Team Briefings

The dynamics at work in aviation and in surgery are strikingly similar. Both are high-risk professions carried out within highly complex systems populated with intelligent, type-A personalities. Two ideas that seem to be working in aviation that have cross-over relevance to surgery are briefings and standard operating procedures (SOPs).

In aviation, briefings before flights provide a forum that facilitates the building of teamwork, as well as clarifying who will be leading the team; opens up lines of communication; prepares team members for the flow of the task at hand; provides opportunities to discuss potential contingency plans; and reduces disruptive behavior by delineating expectations.

Expanding a timeout (in the OR) into a more comprehensive briefing can be very useful for bringing the entire operative team together as a unit. The team members might discuss and review any potential complications, the patient's risk factors and operative history, the anticipated stages of the procedure, and the coordination of switching to alternative procedures should the need arise.

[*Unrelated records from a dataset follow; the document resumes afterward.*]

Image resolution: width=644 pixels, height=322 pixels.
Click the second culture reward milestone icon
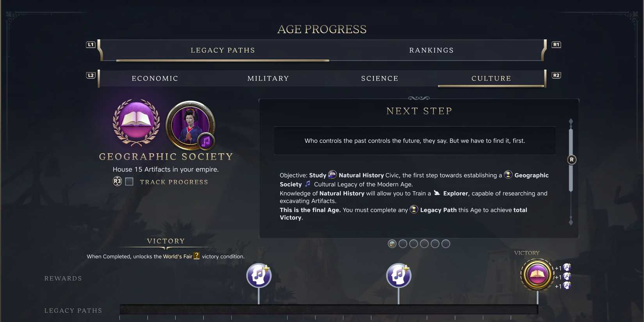(398, 275)
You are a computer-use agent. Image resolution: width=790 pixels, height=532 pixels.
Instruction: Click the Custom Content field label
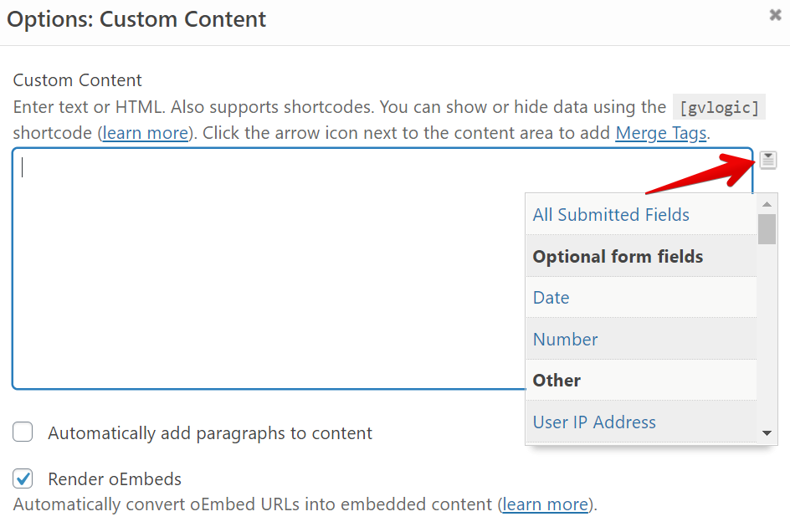pos(78,80)
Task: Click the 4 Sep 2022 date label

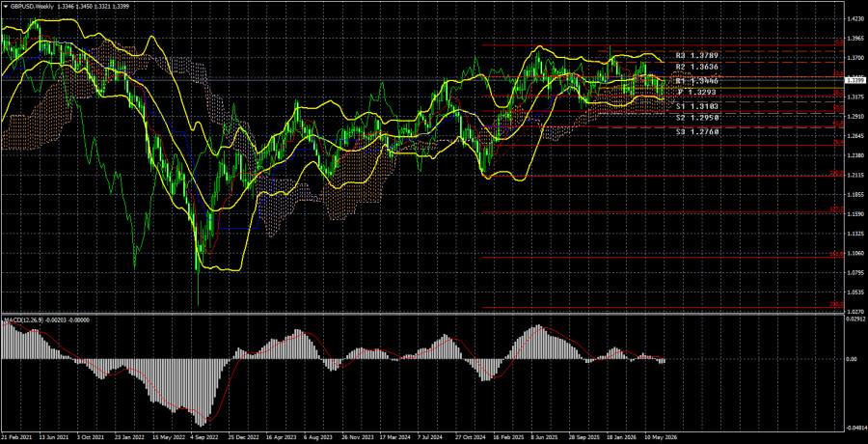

In aviation, SOPs are considered to be the routine processes carried out because they have proven to be the most reliable protocols in the past. Checklists, as a part of SOPs, can be developed for high-risk departments within hospitals and serve a valuable purpose. Some surgeons may claim these instruments amount to “cookbook medicine.” If the function of checklists were to provide step-by-step descriptions of procedures that had to be followed to the letter, surgeons would be correct. However, it is an inaccurate description of the checklists to which we are referring. Checklists could be used in the operating theater as part of the preoperative preparation to ensure that all the necessary resources and equipment are on hand before the procedure begins. By ensuring that everything is in place before a procedure, surgical teams may increase the efficiency of an operation.

By creating an environment where team members communicate effectively using a number of tools such as assertiveness and rules of conduct, patient safety and quality of care are enhanced. Promotion of patient safety is a key component in the use of briefing checklists. It is a very effective and inexpensive process to implement that improves communication so that patient safety issues are covered before the procedures begin.

One tool currently used to guide briefings is a “key elements checklist,” which typically includes the
following action items:
  • Get the person’s or group’s attention;
  • Make eye contact;
  • Introduce yourself;
  • Use people’s first names;
  • Ask knowable information;
  • Provide information;
  • Explicitly ask for input from all team members;
  • Talk about next steps;
  • Encourage ongoing monitoring and cross-checking.